À Paris, une juge d'instruction enquête pour tortures sur au moins deux des onze jihadistes français condamnés à mort en 2019, puis à la prison en vie en Irak.
La magistrate du pôle Crimes contre l'humanité du tribunal de Paris enquête depuis décembre 2023 pour tortures, peines et traitements inhumains, dégradants, et détention arbitraire, a confirmé à l'AFP le Parquet national antiterroriste (PNAT).
«On ne peut pas admettre que des Français dépérissent dans des geôles, quelle que soit la gravité des faits qu'on leur reproche», a expliqué Richard Sédillot, avocat des deux plaignants, Brahim Nejara et Vianney Ouraghi.
«Je ne demande pas leur exonération a priori, mais il est indispensable qu'ils puissent être jugés dans des conditions équitables, pas en cinq minutes, sans avocat. Il faut une instruction et un jugement en France», a-t-il insisté.
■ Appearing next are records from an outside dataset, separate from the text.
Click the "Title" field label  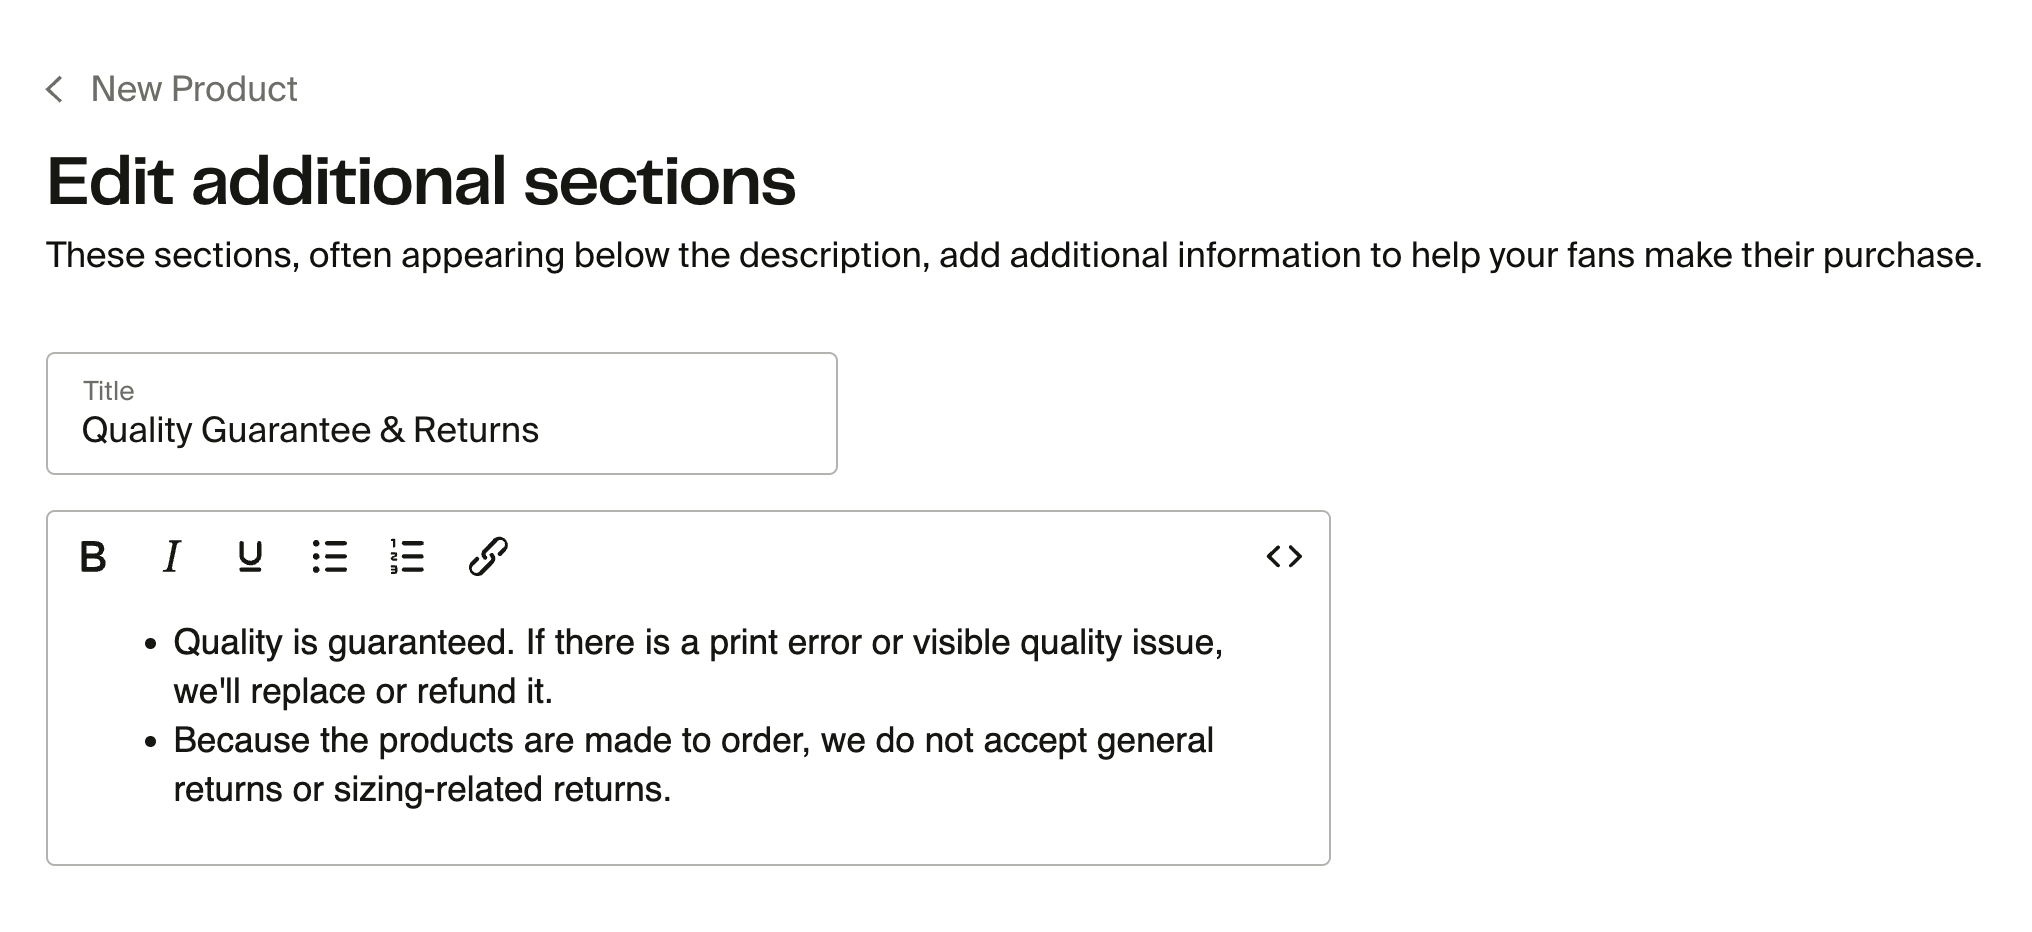point(108,390)
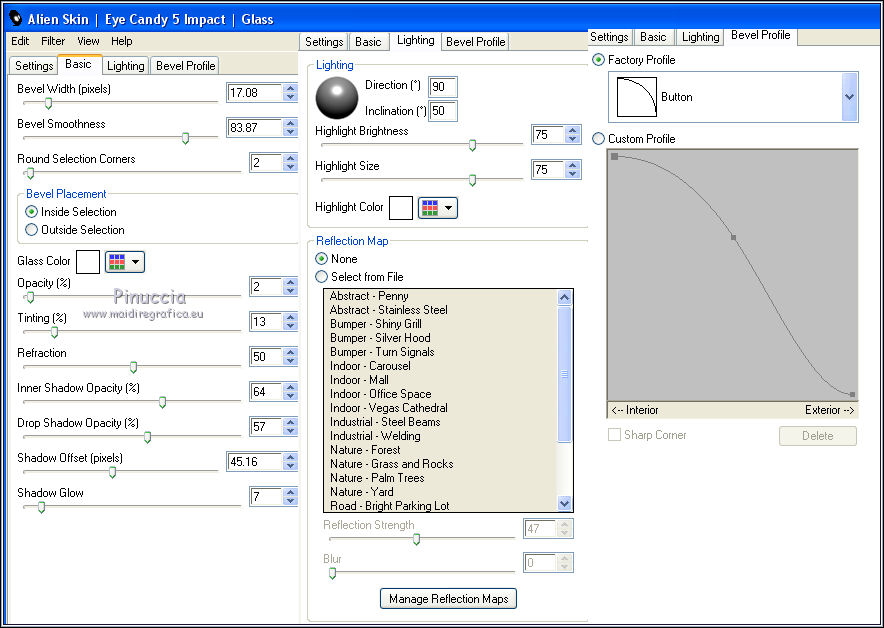Switch to the Bevel Profile tab in left panel
884x628 pixels.
(x=185, y=66)
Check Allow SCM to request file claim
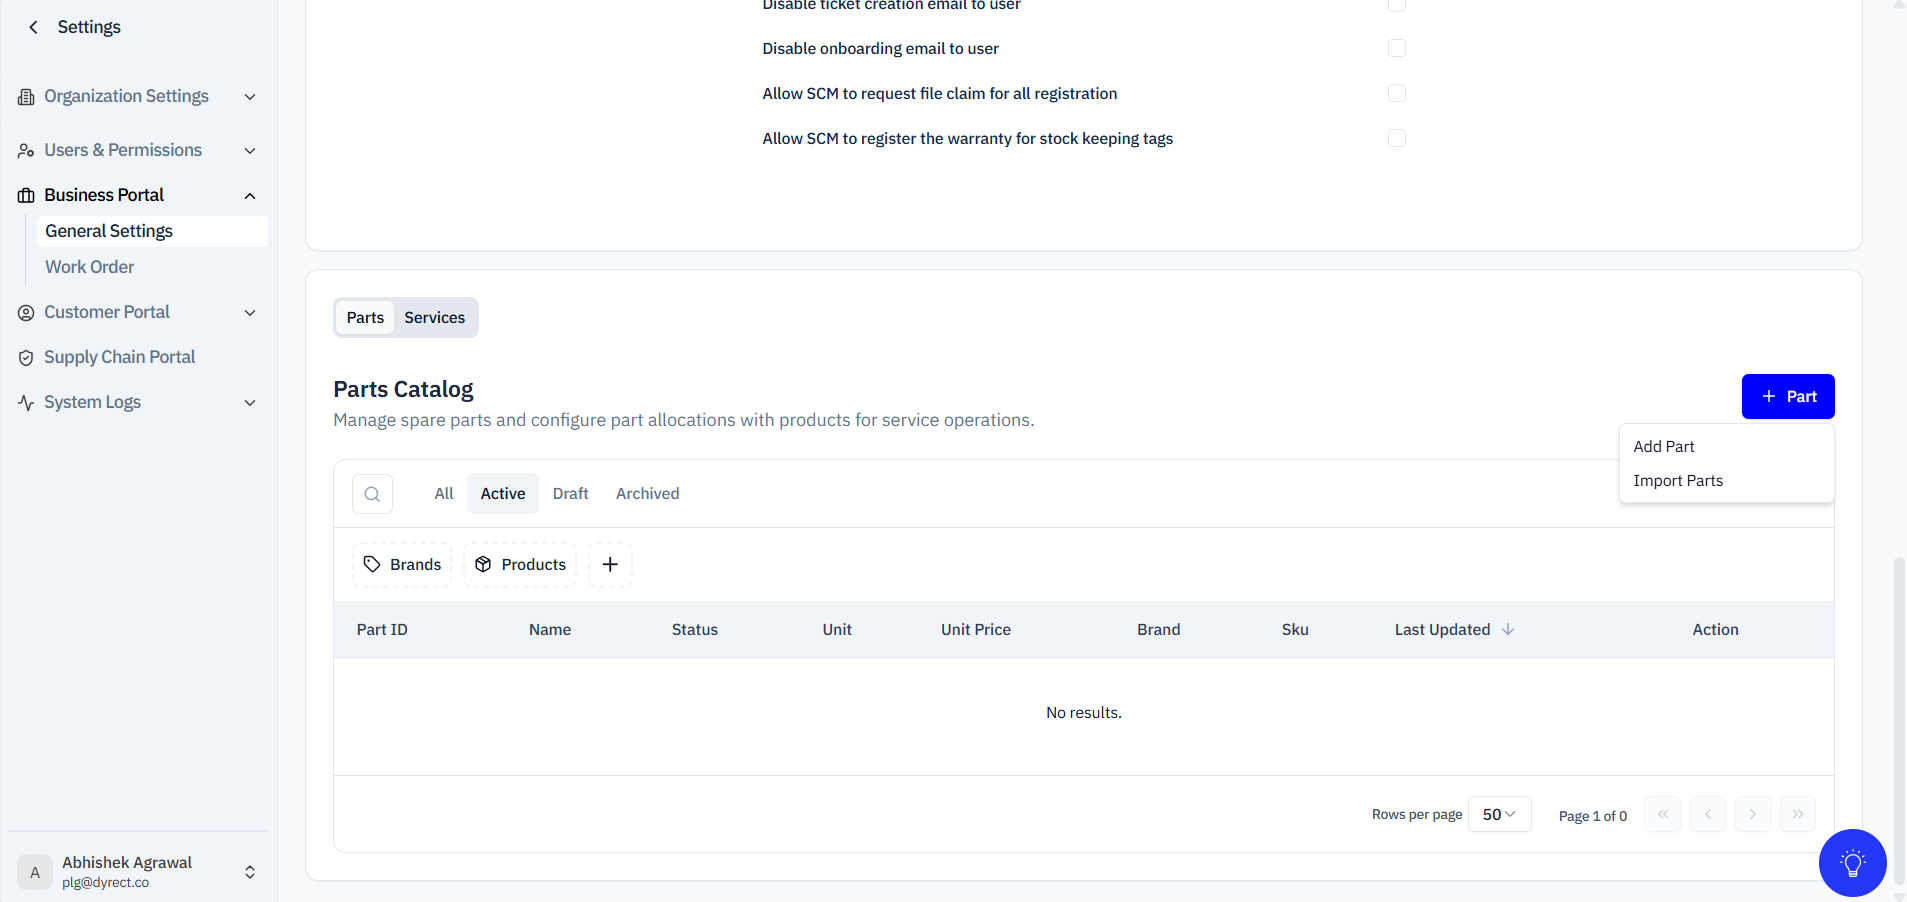The image size is (1907, 902). point(1396,93)
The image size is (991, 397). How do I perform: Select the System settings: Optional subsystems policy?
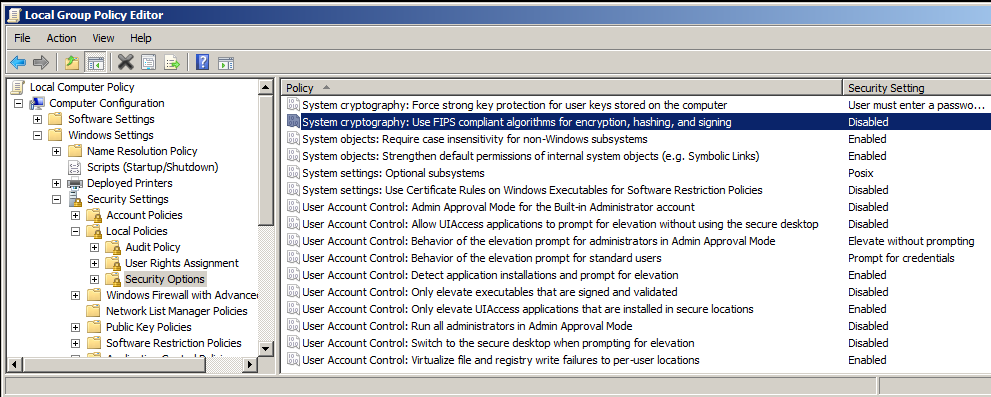click(x=393, y=173)
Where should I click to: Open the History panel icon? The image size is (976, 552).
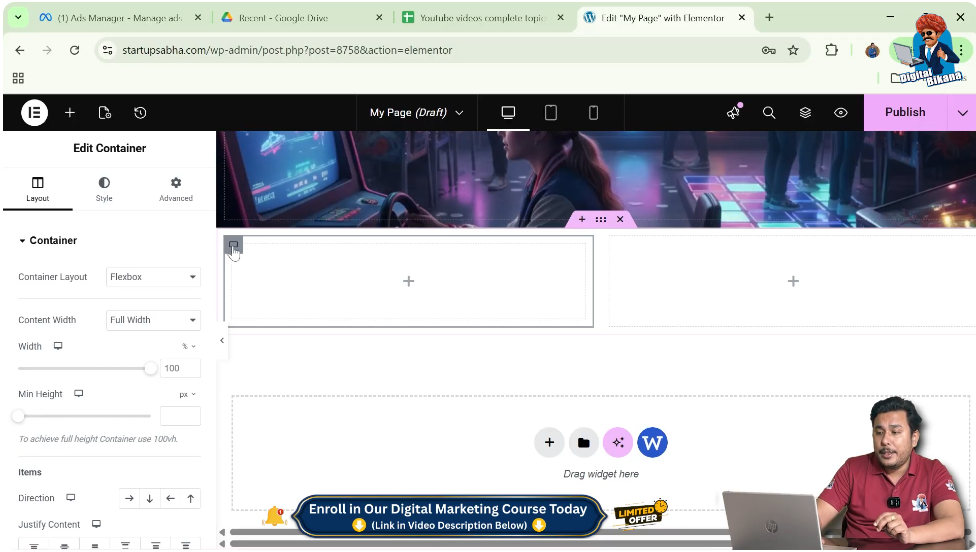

La plainte, déposée avec constitution de partie civile en septembre 2020, a mis du temps à aboutir. La justice avait d'abord décidé de ne pas enquêter, mais l'avocat a fait appel et obtenu le lancement d'une enquête.
Une décision qui donne espoir à quatre autres jihadistes qui ont aussi porté plainte.
Peine commuée
Après la chute de l'État islamique, onze jihadistes avaient été condamnés à mort par pendaison en juin 2019 en Irak. Le 30 mai 2023, la justice irakienne a commué cette peine en un emprisonnement à vie.
Ce changement est le fruit d'échanges entre magistrats des deux pays, a expliqué une source judiciaire, les Irakiens étant «très désireux de collaborer» avec la justice française, qui enquête encore sur ces hommes. Les onze sont en effet visés par des mandats d'arrêt pour association de malfaiteurs terroriste criminelle, selon le PNAT.
«Tous avaient des positions élevées au sein de l'État islamique, et certains ont été impliqués dans des projets d'attentats en France avant leur départ puis pendant leur séjour en zone irako-syrienne», a précisé la source judiciaire.
Trois autres Français détenus en Irak, dont deux femmes, sont aussi visés par des enquêtes antiterroristes, selon le ministère de la Justice.
Pour poursuivre ces investigations, les juges ont cherché un moyen «d'entendre les suspects sans que leurs droits soient diminués» et «intercédé auprès des Irakiens pour qu'ils acceptent la venue d'avocats», souligne la source judiciaire.
Les juges ont proposé des interrogatoires sous le statut de témoin assisté – ce que plusieurs détenus ont refusé par la voix de leurs avocats.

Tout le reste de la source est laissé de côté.